Because Starship was staged in Chicago and not in Michigan, many StarKid members who had yet to graduate were only able to make video appearances, such as those above. Joey Richter was the only StarKid member who had yet to graduate to appear in Starship.

This was the first StarKid Production in which Darren Criss did not make an appearance (he was filming Glee at the time of the production); his absence is referenced when February and Commander Up quipped "The Galactic League of Extraterrestrial Exploration wants to capture the bugs so they can make their own twisted abominations" "Damn that G.L.E.E.! They're always making twisted abominations of everything!" followed by a wink at Criss, who attended the filmed performance. Brian Holden as the villain Junior also wears Criss's signature pink Wayfarer sunglasses.

==Musical numbers==

- Act I
- "I Wanna Be" – Bug, Roach, Inhabitants of Bug-World
- "Get Back Up" – Taz, Up, Starship Rangers
- "Life" – Bug
- "Hideous Creatures" – Starship Rangers, Inhabitants of Bug-World
- "Kick It Up a Notch" – Pincer, Bug, Neato Mosquito, Veeto Mosquito, Sweetheart Mosquito
- "Status Quo" – Bug

- Act II
- "The Way I Do" – Tootsie Noodles, Mega-Girl, February, Bug
- "Beauty" – Roach, Inhabitants of Bug-World
- "Kick It Up a Notch" (Reprise) – Junior
- "Beauty" (Reprise) – Inhabitants of Bug-World, Starship Rangers

==Development==
Production on Starship began before Darren Criss landed his role on Glee.

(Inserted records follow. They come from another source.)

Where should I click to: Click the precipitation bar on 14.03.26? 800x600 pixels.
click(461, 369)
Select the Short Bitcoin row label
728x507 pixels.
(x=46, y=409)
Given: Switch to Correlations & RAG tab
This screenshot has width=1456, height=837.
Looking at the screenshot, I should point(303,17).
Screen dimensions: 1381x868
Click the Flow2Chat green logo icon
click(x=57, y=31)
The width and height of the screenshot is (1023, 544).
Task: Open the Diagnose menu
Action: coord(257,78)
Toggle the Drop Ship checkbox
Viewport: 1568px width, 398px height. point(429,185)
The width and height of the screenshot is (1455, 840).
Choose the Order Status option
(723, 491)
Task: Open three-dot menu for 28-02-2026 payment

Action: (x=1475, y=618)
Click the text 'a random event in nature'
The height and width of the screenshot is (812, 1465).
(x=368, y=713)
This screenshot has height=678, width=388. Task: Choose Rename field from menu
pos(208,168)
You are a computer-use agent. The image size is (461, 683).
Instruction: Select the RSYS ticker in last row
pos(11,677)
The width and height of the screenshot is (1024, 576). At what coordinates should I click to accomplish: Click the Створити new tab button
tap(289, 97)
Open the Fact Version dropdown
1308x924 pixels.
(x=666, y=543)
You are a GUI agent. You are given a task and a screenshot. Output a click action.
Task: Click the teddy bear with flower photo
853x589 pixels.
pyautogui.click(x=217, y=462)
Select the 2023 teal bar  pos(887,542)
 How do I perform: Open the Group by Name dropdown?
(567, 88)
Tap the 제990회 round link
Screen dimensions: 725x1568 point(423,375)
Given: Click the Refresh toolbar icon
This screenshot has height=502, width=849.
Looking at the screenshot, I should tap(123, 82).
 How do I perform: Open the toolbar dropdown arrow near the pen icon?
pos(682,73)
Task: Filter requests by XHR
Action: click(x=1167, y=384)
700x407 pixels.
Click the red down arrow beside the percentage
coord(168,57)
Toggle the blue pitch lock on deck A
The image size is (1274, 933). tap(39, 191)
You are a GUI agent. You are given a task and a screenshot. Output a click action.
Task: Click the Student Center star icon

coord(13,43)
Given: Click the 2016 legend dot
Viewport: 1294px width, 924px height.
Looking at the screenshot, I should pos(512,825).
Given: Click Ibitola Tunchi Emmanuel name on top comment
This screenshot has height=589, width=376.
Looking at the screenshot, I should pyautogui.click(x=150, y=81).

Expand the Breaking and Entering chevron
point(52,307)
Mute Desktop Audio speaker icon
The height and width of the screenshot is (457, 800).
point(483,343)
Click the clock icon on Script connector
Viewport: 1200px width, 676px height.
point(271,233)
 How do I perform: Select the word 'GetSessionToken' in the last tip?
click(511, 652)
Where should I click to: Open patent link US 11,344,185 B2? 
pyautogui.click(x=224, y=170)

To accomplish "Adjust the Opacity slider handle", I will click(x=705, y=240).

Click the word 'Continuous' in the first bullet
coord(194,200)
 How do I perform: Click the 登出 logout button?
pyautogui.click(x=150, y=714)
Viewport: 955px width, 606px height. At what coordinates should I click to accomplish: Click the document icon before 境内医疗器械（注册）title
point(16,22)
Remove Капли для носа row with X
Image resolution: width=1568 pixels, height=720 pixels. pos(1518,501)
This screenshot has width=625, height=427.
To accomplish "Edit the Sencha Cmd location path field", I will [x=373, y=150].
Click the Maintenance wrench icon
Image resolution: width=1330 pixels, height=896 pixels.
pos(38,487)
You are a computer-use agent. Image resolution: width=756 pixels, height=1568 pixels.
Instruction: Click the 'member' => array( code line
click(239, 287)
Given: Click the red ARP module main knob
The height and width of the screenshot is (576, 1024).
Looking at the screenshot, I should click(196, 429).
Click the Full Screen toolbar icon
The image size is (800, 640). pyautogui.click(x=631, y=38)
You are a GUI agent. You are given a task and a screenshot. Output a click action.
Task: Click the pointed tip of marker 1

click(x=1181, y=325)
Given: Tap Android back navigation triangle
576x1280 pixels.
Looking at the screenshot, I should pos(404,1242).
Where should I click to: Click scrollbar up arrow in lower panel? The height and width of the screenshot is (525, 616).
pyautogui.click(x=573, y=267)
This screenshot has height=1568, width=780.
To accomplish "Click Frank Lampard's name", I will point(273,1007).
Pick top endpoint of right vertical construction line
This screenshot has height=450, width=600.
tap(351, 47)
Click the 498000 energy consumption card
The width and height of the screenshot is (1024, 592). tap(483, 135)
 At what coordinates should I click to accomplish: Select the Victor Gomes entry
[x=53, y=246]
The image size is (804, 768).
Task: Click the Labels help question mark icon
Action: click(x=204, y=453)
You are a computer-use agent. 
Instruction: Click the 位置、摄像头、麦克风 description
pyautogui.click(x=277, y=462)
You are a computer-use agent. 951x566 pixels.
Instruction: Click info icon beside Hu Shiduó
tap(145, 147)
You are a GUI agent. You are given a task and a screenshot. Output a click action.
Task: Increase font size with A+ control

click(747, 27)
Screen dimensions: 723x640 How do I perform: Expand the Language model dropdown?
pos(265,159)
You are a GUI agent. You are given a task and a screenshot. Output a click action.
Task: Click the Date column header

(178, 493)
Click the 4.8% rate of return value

The original concept for the show came from StarKid ensemble member Joe Walker, who suggested to Criss a musical parody of Starship Troopers. Criss then expanded the concept, referring to it as "The Little Mermaid meets Aliens". Incidentally, Criss was originally meant to play the part of Tootsie Noodles before becoming occupied by Glee. Glee is alluded to in the musical, where Up observes "Damn that G.L.E.E.! Always making twisted abominations out of everything", ostensibly referring to the Galactic League of Extraterrestrial Exploration.

The puppet used for Roach was later used as a background puppet in the webseries World's Worst Musical (which featured guest appearances by various StarKid members).

==Productions==
The musical was premiered February 11-23rd, 2011, at the Hoover-Leppen Theatre in Chicago, Illinois. It then had sold out screenings in Chicago, Los Angeles, and New York. The group put an edited version of the musical up on YouTube on April 30, 2011, cutting an estimated hour of run time.

According to Brian Holden, the musical is not available for licensing due to a lack of sheet music: Criss composed the music using chord charts, which would need to be transcribed to facilitate other productions.

==Recording==

A cast recording of the production was released on April 30, 2011, alongside the YouTube premiere of the musical, through iTunes and Amazon.com. All of the songs featured on stage are present on the recording. The album debuted at No. 134 on the Billboard 200 and No. 1 for Top Cast Albums.

==Critical reception==
Starship won the Best New Work award in the 2011 BroadwayWorld Chicago Awards.